The process of Great Britain separating from the European Union has been long and arduous. It also is a major concern for investors as the type of exit will shape trade, banking, migration and more in Europe for decades. British Prime Minister Theresa May submitted a 585 page plan to her cabinet and then basically suffered a mutiny afterwards as it was an awful deal. Multiple key committee heads resigned their position and there were at least 22 letters written from Parliament members of her party asking for a “no confidence” vote putting her time as their leader into question.
What’s on the Agenda for this Week?
This is yet another holiday shortened week. The bond market will be closed on Thursday for Thanksgiving Day and then re-open on Friday only to close early at 2:00. Basically, most bond traders will be gone by mid-Wednesday with very “thin” volumes on Friday. Domestically, there will be a lot of housing news but there are no economic releases that have the ability to impact pricing. MBS will continue to trade at very lofty levels compared to where they have been trading for the past three weeks. Last week, experts expected the 25 day to hold unless the market thought PM May was on the way out…and on Friday MBS did break above the 25 day as it appeared that her own party had enough votes to oust her. But the 100 day is another animal entirely.
The three areas that have the greatest ability to impact backend pricing this week are: (1) Brexit, (2) Trade War and (3) Across the Pond
(1) Brexit: This story will continue to dominate all financial markets. PM May could be voted out, or the cabinet could move to hold yet another referendum vote among the citizens of Great Britain. Or May’s proposal could pass…the uncertainty is very unsettling for the markets.
(2) Trade Wars: Hopes that some sort of incremental agreement between the U.S. and China have fallen by the wayside and markets are now expecting a very long and expensive trade war. Expect a lot of rhetoric between now and the G20 meeting that runs from November 30 to December 1.

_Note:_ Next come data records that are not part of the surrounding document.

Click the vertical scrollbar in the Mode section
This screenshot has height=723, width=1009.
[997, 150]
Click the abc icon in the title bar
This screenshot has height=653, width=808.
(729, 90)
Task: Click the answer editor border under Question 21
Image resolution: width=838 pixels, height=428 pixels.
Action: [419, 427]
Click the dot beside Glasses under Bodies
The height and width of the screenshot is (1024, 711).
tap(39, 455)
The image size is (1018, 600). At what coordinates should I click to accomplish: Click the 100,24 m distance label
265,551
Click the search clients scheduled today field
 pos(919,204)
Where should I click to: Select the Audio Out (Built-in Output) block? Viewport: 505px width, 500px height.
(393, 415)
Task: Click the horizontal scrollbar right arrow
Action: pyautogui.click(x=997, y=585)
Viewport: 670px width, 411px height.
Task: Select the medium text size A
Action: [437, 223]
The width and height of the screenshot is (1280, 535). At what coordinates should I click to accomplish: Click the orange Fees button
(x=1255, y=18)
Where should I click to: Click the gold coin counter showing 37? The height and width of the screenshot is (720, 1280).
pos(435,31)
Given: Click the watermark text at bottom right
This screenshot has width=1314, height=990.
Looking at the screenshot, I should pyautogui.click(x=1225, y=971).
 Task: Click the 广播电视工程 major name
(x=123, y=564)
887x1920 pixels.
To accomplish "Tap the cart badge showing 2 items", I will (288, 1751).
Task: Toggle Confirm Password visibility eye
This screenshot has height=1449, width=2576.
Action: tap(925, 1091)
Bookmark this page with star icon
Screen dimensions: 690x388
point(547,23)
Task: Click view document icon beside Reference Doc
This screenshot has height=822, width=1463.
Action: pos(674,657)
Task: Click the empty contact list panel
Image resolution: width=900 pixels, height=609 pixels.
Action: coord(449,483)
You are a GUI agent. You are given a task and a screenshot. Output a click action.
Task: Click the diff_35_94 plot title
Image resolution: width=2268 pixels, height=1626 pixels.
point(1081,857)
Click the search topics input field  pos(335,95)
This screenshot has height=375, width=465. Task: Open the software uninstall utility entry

(3) Across the Pond: There will be key inflationary readings (CPI) and manufacturing (Markit Flash PMI) from several of the largest economies outside of the U.S. this week.
Talking Feds this Week
11/19 John Williams
11/23 Fed’s Balance Sheet
A very light open to a short week. There were no major economic releases and nothing really new on Brexit or the Trade War fronts. MBS had NO room to improve as they opened just below the overhead resistance…so MBS have just been trading below that resistance line.
Taking it to the House: The November NAHB Housing Market Index came in at 60 which is much lower than October’s reading of 68. Still, ANY reading above 50 is positive. So, this is a very solid reading, it’s just not robust. Future sales expectations showed the largest drop, down 10 points to 65 for the weakest showing since May 2016 with current sales down 7 points to 67 which is the weakest since August 2016. And another low since August 2016 is traffic, down 8 points to 45.
The Talking Fed: NY Fed President John Williams said, “Rates are still very low. We’ve raised them but they are still at a very low level,.” He added, “We want to keep this expansion going as long as possible.” He also made it clear that the Fed is still looking at gradually tightening when he said, “What we’re going to do over the next FOMC monetary policy meeting, we’re going to do what we’ve been doing as best we can – we’re going to find a…gradual path of the monetary policy back to a more normal level of interest rates.”
On Deck for Tomorrow: New Housing Starts, Building Permits, Bank of England Governor Carney speech.